* Assignment: Print nothing but the lines below starting at the line that holds "Given: Click the" and ending at the line that holds "You are a computer-use agent. Screen", including both, each exactly as written.

* Input data:
^^^^^^^^
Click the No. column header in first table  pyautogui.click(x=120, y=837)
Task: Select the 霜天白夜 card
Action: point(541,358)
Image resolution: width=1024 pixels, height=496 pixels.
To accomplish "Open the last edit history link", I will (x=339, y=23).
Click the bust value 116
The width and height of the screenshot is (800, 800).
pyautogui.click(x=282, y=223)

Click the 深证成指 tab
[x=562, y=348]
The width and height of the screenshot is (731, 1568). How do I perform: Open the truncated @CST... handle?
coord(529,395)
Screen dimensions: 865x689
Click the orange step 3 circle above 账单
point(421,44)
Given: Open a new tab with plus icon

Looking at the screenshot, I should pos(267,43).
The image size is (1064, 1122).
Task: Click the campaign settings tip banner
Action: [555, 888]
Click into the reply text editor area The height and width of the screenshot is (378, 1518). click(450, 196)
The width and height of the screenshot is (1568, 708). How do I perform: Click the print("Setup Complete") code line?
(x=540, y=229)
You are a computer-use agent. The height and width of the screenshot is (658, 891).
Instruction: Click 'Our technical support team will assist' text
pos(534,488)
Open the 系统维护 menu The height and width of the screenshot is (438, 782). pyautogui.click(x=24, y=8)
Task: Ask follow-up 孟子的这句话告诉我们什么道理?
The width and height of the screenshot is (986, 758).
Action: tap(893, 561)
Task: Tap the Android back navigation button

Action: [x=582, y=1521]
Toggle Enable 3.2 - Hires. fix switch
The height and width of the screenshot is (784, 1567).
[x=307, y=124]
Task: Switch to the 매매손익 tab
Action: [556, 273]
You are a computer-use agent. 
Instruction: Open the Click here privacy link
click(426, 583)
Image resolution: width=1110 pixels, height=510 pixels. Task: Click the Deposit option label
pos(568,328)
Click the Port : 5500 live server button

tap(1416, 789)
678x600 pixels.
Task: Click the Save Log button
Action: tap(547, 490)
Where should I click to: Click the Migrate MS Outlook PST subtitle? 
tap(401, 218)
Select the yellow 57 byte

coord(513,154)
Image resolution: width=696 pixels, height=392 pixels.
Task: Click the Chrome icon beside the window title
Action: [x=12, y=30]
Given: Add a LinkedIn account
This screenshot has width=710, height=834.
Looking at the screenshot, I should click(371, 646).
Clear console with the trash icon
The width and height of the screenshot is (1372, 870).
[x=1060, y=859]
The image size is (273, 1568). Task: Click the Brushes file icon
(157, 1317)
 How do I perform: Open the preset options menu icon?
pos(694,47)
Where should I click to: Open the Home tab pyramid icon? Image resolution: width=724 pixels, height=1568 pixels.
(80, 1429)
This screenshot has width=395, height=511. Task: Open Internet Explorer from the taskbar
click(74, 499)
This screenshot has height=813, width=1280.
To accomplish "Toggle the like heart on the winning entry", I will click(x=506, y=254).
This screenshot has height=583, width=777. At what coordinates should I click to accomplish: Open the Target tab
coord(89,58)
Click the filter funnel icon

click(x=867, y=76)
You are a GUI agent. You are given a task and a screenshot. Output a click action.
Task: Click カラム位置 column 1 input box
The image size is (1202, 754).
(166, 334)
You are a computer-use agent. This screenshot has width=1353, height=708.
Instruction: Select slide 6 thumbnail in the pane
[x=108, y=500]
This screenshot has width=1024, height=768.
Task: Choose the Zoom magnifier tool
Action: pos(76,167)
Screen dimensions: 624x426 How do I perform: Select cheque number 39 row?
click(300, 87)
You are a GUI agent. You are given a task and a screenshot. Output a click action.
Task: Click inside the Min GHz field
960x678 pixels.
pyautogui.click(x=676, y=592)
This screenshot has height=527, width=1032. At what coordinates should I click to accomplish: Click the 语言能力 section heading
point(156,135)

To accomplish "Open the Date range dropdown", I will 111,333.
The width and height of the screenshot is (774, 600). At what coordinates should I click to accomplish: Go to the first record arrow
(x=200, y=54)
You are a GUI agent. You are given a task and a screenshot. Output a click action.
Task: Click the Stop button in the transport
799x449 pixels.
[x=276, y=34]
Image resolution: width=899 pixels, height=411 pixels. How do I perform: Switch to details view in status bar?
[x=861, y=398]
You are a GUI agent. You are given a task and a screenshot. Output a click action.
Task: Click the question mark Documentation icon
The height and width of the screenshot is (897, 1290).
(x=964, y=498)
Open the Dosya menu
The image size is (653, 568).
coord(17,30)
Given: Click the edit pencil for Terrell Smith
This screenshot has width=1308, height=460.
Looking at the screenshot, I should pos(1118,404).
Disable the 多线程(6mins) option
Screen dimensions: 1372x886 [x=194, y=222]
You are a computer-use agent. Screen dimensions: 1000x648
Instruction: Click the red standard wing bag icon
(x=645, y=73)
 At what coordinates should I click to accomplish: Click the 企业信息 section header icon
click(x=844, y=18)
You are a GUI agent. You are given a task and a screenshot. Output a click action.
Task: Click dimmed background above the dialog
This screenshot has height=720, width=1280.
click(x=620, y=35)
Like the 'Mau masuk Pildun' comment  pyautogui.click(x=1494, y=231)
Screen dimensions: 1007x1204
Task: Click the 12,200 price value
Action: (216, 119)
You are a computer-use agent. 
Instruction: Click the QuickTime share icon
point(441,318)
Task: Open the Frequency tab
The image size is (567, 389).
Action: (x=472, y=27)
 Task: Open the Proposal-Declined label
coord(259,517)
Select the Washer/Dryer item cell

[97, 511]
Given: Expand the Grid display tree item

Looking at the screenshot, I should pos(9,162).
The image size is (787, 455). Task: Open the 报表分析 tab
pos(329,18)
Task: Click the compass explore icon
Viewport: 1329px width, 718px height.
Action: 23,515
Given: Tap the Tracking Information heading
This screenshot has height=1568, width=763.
^^^^^^^^
* Solution:
Given: Click the edit pencil for Terrell Smith
This screenshot has width=1308, height=460.
Looking at the screenshot, I should pos(1118,404).
Disable the 多线程(6mins) option
Screen dimensions: 1372x886 [x=194, y=222]
You are a computer-use agent. Screen dimensions: 1000x648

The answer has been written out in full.